Input records
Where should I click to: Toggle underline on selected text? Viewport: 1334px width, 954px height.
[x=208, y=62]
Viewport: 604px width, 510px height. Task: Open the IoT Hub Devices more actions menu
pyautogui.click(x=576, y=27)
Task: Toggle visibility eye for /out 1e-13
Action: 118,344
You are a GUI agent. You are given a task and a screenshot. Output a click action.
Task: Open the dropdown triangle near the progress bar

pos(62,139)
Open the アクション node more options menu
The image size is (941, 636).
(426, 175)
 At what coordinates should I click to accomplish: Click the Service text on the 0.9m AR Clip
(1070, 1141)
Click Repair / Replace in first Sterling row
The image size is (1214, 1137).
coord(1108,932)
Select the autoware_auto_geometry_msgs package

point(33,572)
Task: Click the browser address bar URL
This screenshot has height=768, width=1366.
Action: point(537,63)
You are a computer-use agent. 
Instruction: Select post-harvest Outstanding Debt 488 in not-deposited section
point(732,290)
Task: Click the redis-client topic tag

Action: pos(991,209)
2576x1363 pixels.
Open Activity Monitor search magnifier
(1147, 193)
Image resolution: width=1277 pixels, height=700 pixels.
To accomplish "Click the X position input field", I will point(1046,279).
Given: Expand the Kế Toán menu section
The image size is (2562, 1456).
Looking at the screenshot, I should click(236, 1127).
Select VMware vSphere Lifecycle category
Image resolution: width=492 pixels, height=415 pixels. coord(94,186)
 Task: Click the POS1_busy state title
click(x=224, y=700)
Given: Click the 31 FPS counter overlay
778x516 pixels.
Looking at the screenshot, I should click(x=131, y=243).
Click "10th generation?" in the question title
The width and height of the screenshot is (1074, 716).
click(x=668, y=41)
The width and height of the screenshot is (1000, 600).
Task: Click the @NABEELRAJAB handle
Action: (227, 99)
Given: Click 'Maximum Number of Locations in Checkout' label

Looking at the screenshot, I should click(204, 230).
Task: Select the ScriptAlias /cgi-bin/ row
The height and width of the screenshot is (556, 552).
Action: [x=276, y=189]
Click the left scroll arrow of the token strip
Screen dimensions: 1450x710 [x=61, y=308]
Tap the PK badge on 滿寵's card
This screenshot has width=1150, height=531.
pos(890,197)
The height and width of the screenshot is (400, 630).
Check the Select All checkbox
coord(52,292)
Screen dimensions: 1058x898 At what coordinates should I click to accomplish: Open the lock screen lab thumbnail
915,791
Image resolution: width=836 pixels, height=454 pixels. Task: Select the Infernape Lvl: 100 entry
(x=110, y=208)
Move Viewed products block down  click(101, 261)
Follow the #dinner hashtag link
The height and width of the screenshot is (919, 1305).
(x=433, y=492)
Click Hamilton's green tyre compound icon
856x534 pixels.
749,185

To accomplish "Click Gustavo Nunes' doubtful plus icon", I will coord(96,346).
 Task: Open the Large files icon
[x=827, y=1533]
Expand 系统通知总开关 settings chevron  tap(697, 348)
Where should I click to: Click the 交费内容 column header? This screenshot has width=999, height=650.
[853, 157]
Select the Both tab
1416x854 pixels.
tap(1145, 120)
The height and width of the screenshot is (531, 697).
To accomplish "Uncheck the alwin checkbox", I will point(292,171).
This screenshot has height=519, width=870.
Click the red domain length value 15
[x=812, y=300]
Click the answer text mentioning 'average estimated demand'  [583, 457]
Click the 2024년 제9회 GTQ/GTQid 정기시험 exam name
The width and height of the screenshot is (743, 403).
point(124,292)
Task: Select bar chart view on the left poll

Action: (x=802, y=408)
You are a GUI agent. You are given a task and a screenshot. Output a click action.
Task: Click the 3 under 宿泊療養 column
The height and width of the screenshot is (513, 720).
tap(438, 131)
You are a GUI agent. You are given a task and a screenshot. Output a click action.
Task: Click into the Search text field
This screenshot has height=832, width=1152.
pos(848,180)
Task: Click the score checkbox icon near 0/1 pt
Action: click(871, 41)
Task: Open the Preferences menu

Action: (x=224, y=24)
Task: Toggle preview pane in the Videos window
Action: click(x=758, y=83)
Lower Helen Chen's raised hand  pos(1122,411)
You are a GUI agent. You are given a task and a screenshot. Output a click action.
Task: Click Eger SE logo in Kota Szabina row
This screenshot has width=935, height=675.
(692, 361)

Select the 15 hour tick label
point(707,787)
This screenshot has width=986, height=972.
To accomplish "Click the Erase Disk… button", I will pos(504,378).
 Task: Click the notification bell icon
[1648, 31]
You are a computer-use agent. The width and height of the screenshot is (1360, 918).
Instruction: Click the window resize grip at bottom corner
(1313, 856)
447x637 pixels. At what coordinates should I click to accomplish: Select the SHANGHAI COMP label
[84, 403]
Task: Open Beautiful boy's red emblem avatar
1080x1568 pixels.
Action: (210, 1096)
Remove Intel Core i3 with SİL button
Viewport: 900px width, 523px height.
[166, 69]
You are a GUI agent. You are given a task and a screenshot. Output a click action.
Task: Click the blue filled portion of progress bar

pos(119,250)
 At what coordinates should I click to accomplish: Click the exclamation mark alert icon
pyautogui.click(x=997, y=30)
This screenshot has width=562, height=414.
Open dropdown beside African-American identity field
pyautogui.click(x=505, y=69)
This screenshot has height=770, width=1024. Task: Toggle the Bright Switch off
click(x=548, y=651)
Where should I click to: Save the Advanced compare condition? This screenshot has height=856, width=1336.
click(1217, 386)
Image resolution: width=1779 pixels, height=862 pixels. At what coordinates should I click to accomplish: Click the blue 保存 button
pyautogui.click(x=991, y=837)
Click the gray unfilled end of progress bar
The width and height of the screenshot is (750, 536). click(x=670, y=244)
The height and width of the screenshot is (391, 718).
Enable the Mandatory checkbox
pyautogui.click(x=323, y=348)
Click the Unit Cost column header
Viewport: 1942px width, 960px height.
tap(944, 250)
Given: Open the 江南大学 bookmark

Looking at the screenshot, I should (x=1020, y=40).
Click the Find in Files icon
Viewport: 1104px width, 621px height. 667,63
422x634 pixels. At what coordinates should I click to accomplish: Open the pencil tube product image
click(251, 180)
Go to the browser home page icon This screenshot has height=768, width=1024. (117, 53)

What to produce
Repeat the data above, word for word.

Response to this exercise
Where should I click to: Toggle underline on selected text? Viewport: 1334px width, 954px height.
[x=208, y=62]
Viewport: 604px width, 510px height. Task: Open the IoT Hub Devices more actions menu
pyautogui.click(x=576, y=27)
Task: Toggle visibility eye for /out 1e-13
Action: 118,344
You are a GUI agent. You are given a task and a screenshot. Output a click action.
Task: Open the dropdown triangle near the progress bar

pos(62,139)
Open the アクション node more options menu
The image size is (941, 636).
(426, 175)
 At what coordinates should I click to accomplish: Click the Service text on the 0.9m AR Clip
(1070, 1141)
Click Repair / Replace in first Sterling row
The image size is (1214, 1137).
coord(1108,932)
Select the autoware_auto_geometry_msgs package

point(33,572)
Task: Click the browser address bar URL
This screenshot has height=768, width=1366.
Action: point(537,63)
You are a computer-use agent. 
Instruction: Select post-harvest Outstanding Debt 488 in not-deposited section
point(732,290)
Task: Click the redis-client topic tag

Action: pos(991,209)
2576x1363 pixels.
Open Activity Monitor search magnifier
(1147, 193)
Image resolution: width=1277 pixels, height=700 pixels.
To accomplish "Click the X position input field", I will point(1046,279).
Given: Expand the Kế Toán menu section
The image size is (2562, 1456).
Looking at the screenshot, I should click(236, 1127).
Select VMware vSphere Lifecycle category
Image resolution: width=492 pixels, height=415 pixels. coord(94,186)
 Task: Click the POS1_busy state title
click(x=224, y=700)
Given: Click the 31 FPS counter overlay
778x516 pixels.
Looking at the screenshot, I should click(x=131, y=243).
Click "10th generation?" in the question title
The width and height of the screenshot is (1074, 716).
click(x=668, y=41)
The width and height of the screenshot is (1000, 600).
Task: Click the @NABEELRAJAB handle
Action: (227, 99)
Given: Click 'Maximum Number of Locations in Checkout' label

Looking at the screenshot, I should click(204, 230).
Task: Select the ScriptAlias /cgi-bin/ row
The height and width of the screenshot is (556, 552).
Action: [x=276, y=189]
Click the left scroll arrow of the token strip
Screen dimensions: 1450x710 [x=61, y=308]
Tap the PK badge on 滿寵's card
This screenshot has width=1150, height=531.
pos(890,197)
The height and width of the screenshot is (400, 630).
Check the Select All checkbox
coord(52,292)
Screen dimensions: 1058x898 At what coordinates should I click to accomplish: Open the lock screen lab thumbnail
915,791
Image resolution: width=836 pixels, height=454 pixels. Task: Select the Infernape Lvl: 100 entry
(x=110, y=208)
Move Viewed products block down  click(101, 261)
Follow the #dinner hashtag link
The height and width of the screenshot is (919, 1305).
(x=433, y=492)
Click Hamilton's green tyre compound icon
856x534 pixels.
749,185

To accomplish "Click Gustavo Nunes' doubtful plus icon", I will coord(96,346).
 Task: Open the Large files icon
[x=827, y=1533]
Expand 系统通知总开关 settings chevron  tap(697, 348)
Where should I click to: Click the 交费内容 column header? This screenshot has width=999, height=650.
[853, 157]
Select the Both tab
1416x854 pixels.
tap(1145, 120)
The height and width of the screenshot is (531, 697).
To accomplish "Uncheck the alwin checkbox", I will point(292,171).
This screenshot has height=519, width=870.
Click the red domain length value 15
[x=812, y=300]
Click the answer text mentioning 'average estimated demand'  [583, 457]
Click the 2024년 제9회 GTQ/GTQid 정기시험 exam name
The width and height of the screenshot is (743, 403).
point(124,292)
Task: Select bar chart view on the left poll

Action: (x=802, y=408)
You are a GUI agent. You are given a task and a screenshot. Output a click action.
Task: Click the 3 under 宿泊療養 column
The height and width of the screenshot is (513, 720).
tap(438, 131)
You are a GUI agent. You are given a task and a screenshot. Output a click action.
Task: Click into the Search text field
This screenshot has height=832, width=1152.
pos(848,180)
Task: Click the score checkbox icon near 0/1 pt
Action: click(871, 41)
Task: Open the Preferences menu

Action: (x=224, y=24)
Task: Toggle preview pane in the Videos window
Action: click(x=758, y=83)
Lower Helen Chen's raised hand  pos(1122,411)
You are a GUI agent. You are given a task and a screenshot. Output a click action.
Task: Click Eger SE logo in Kota Szabina row
This screenshot has width=935, height=675.
(692, 361)

Select the 15 hour tick label
point(707,787)
This screenshot has width=986, height=972.
To accomplish "Click the Erase Disk… button", I will pos(504,378).
 Task: Click the notification bell icon
[1648, 31]
You are a computer-use agent. The width and height of the screenshot is (1360, 918).
Instruction: Click the window resize grip at bottom corner
(1313, 856)
447x637 pixels. At what coordinates should I click to accomplish: Select the SHANGHAI COMP label
[84, 403]
Task: Open Beautiful boy's red emblem avatar
1080x1568 pixels.
Action: (210, 1096)
Remove Intel Core i3 with SİL button
Viewport: 900px width, 523px height.
[166, 69]
You are a GUI agent. You are given a task and a screenshot. Output a click action.
Task: Click the blue filled portion of progress bar

pos(119,250)
 At what coordinates should I click to accomplish: Click the exclamation mark alert icon
pyautogui.click(x=997, y=30)
This screenshot has width=562, height=414.
Open dropdown beside African-American identity field
pyautogui.click(x=505, y=69)
This screenshot has height=770, width=1024. Task: Toggle the Bright Switch off
click(x=548, y=651)
Where should I click to: Save the Advanced compare condition? This screenshot has height=856, width=1336.
click(1217, 386)
Image resolution: width=1779 pixels, height=862 pixels. At what coordinates should I click to accomplish: Click the blue 保存 button
pyautogui.click(x=991, y=837)
Click the gray unfilled end of progress bar
The width and height of the screenshot is (750, 536). click(x=670, y=244)
The height and width of the screenshot is (391, 718).
Enable the Mandatory checkbox
pyautogui.click(x=323, y=348)
Click the Unit Cost column header
Viewport: 1942px width, 960px height.
tap(944, 250)
Given: Open the 江南大学 bookmark

Looking at the screenshot, I should (x=1020, y=40).
Click the Find in Files icon
Viewport: 1104px width, 621px height. 667,63
422x634 pixels. At what coordinates should I click to accomplish: Open the pencil tube product image
click(251, 180)
Go to the browser home page icon This screenshot has height=768, width=1024. (117, 53)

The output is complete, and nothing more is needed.